The disease commonly known as ‘bubble boy disease’ is often caused by a single mutation in the patient’s genome. While there have been gene therapies developed for the disease, a true cure has not been reported. In this study, we aimed towards finding a safe and effective way to reverse the disease-causing mutation. We used a “cut-copy-paste” approach to ‘’correct” the mutations. This was achieved by novel proteins called zinc-finger nucleases, which act as molecular scissors to cut the DNA near the mutation. We use the cell’s own machinery to repair the cut, but using the correct template, to correct the mutation. This method for so called “genome editing” is becoming more and more popular nowadays. But there are still some areas that need to be sorted out. One such area is about delivering these genome-editing reagents to the cells.
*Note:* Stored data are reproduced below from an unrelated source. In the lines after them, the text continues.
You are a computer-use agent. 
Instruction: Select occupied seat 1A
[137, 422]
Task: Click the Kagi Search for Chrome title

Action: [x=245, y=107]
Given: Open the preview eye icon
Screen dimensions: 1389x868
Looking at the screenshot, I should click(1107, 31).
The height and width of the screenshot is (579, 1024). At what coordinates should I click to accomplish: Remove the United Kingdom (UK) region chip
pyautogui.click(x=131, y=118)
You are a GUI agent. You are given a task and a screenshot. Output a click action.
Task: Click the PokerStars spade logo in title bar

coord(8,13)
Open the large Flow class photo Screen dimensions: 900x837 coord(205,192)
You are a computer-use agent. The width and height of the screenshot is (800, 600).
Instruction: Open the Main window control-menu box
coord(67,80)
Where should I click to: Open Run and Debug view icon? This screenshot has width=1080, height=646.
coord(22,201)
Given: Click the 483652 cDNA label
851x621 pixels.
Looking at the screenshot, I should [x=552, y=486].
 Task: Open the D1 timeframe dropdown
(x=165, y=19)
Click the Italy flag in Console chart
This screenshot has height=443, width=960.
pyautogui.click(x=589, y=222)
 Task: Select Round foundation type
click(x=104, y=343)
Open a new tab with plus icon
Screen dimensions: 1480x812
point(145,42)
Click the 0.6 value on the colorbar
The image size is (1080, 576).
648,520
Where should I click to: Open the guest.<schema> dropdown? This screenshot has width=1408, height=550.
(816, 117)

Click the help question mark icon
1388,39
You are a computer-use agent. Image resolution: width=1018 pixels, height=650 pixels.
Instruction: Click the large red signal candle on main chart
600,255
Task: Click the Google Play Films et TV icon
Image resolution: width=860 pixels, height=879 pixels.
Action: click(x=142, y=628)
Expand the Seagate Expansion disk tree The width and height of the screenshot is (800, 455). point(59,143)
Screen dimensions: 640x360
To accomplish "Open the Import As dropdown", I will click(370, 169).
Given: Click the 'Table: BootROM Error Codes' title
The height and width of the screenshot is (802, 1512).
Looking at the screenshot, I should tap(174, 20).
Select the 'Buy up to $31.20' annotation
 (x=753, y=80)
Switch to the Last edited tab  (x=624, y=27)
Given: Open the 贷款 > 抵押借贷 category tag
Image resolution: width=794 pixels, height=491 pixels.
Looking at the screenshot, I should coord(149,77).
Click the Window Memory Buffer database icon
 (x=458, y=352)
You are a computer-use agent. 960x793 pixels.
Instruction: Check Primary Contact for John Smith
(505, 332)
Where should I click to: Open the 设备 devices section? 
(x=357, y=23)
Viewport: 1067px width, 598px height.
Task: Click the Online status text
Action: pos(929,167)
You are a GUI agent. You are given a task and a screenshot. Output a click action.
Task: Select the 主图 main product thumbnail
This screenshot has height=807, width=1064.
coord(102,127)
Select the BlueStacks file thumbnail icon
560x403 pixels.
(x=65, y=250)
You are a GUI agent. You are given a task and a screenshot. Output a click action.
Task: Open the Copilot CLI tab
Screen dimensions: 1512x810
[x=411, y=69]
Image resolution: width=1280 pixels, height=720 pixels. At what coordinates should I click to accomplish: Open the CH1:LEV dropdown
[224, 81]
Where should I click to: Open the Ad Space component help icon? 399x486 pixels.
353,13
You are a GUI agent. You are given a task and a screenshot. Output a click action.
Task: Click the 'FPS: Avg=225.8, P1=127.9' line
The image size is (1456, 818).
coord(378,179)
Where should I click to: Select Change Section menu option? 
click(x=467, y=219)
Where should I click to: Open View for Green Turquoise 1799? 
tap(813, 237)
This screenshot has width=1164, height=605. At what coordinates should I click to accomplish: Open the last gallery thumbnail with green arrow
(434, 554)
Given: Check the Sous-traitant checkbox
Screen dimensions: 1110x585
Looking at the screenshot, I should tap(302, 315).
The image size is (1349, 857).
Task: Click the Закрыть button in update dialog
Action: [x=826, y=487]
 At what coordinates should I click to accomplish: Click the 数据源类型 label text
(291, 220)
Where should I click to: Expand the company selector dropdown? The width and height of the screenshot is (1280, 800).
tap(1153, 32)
We looked at integrase-defective lentiviral vectors, which are non-pathogenic viruses that can deliver cargo to cells for a short time. Using the temporarily-delivered nucleases and donor templates, we can achieve genome editing. This study focused on optimizing the use of these vectors, and showed that we can edit the genome at low efficiency. However, there is room for improvement, especially when it comes to using this approach in stem cells. Our studies contribute to the ever-growing body of research on such genome editing strategies.